**WORK REQUIRED:** Find the string "computer" in the material. Copy every line that has it.

**LISTED ENTRIES:**
▬▬▬

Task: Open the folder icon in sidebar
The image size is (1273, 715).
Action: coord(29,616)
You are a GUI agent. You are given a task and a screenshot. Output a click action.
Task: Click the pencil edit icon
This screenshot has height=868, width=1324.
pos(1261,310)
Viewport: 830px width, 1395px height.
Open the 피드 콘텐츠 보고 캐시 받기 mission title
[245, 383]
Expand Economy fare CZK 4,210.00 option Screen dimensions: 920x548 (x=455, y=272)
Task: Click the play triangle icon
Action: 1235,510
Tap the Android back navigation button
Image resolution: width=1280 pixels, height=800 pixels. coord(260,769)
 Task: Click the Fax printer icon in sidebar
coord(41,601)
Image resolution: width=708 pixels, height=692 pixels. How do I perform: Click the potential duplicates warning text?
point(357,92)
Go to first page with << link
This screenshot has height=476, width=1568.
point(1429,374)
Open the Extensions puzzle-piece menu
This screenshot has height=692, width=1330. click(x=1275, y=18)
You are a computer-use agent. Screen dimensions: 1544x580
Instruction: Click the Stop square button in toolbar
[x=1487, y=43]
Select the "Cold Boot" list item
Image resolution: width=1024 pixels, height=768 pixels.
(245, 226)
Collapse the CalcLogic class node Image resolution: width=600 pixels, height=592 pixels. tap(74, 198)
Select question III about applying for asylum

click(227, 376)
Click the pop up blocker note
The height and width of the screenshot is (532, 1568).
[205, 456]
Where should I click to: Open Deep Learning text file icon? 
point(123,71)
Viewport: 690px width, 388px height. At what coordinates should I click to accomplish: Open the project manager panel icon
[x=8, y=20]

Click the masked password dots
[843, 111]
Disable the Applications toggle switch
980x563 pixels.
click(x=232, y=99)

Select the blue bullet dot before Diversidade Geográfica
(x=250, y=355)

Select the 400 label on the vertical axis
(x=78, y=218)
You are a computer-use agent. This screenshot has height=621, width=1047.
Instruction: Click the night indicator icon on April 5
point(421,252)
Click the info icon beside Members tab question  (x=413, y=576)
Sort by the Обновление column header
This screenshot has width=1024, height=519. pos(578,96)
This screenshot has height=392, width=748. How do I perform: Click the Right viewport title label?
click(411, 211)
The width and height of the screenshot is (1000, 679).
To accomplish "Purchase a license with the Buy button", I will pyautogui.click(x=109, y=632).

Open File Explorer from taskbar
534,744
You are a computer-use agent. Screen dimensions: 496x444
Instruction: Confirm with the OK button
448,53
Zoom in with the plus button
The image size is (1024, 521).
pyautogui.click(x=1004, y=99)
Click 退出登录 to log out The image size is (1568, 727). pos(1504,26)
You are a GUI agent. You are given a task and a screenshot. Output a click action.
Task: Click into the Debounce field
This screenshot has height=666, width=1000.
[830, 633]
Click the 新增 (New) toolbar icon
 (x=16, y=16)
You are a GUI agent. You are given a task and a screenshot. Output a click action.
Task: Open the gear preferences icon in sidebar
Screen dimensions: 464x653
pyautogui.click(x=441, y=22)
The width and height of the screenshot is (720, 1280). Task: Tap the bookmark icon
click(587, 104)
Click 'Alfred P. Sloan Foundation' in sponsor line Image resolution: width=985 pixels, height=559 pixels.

▬▬▬

**TASK RESULT:**
You are a computer-use agent. Screen dimensions: 1544x580
You are a computer-use agent. This screenshot has height=621, width=1047.
You are a computer-use agent. Screen dimensions: 496x444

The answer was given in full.